Morphospace analysis leads to an evo-devo model of digit patterning.

Biological forms occupy a constrained portion of theoretical morphospaces. Developmental models accounting for empirical morphospaces are necessary to achieve a better understanding of this phenomenon. We analyzed the phalangeal formulas (PFs) in lizards and relatives' hands by comparing them with a set of simulated PFs that compose a theoretical morphospace. We detected that: (1) the empirical morphospace is severely limited in size, (2) the PFs comply with two properties of phalangeal count per digit, namely the ordering rule (DI ≤ DII ≤ DIII ≤ DIV ≥ DV), and the contiguity relationship (neighbor digits differ on average in one phalanx), (3) the totality of the PFs can be categorized into four categories of hands aligned along a feasibility gradient.
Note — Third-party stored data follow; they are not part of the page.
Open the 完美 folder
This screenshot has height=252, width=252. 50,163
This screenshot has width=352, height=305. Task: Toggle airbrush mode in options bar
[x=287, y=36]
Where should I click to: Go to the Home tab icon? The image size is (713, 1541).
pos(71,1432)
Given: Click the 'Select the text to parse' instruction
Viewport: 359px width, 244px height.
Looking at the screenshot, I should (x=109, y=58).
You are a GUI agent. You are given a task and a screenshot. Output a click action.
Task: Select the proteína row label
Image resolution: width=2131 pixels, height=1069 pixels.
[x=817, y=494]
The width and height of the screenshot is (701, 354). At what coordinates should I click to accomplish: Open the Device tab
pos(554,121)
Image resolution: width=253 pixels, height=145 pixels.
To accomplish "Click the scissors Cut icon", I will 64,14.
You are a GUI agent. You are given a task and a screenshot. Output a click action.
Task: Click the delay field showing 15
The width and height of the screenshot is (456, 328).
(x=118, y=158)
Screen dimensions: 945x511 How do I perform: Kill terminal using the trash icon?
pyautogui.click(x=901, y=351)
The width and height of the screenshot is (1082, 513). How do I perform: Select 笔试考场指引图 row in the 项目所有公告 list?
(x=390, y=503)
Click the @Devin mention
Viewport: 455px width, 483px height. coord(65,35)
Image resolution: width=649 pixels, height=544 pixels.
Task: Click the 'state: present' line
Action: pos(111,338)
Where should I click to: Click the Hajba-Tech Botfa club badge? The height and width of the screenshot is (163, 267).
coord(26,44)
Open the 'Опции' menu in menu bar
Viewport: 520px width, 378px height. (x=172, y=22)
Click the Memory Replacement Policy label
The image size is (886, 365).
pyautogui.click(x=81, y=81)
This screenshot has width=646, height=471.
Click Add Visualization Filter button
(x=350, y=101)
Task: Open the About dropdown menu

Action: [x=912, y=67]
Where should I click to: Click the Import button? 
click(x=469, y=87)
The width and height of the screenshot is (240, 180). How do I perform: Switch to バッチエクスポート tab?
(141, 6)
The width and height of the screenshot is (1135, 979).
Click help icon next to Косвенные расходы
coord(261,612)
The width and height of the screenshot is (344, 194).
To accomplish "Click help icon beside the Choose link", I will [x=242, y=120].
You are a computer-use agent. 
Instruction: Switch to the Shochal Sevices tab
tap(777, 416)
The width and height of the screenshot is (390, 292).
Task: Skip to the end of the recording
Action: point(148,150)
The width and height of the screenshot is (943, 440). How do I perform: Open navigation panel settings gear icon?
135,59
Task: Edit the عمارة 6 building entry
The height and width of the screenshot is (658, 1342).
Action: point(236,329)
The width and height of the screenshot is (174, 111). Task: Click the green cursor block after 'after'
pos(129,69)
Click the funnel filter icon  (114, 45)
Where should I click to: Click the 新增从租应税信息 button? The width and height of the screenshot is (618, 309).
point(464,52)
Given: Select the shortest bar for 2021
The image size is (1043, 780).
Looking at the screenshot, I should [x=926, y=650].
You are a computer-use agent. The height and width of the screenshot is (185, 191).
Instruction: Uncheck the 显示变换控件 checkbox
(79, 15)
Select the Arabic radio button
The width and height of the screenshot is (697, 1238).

We also reconstructed the evolution of PFs and found a stepwise trajectory from the plesiomorphic PF towards reduced conditions. Finally, we propose a developmental model as the generative mechanism behind the PFs. It is consistent with the bulk of evidence managed and involves an ordered digit primordia initialization timed with periodic signals of joint formation coming from digit tips. Our approach is also useful to address the study of other meristic sequences in nature such as dental, floral, and branchial formulas.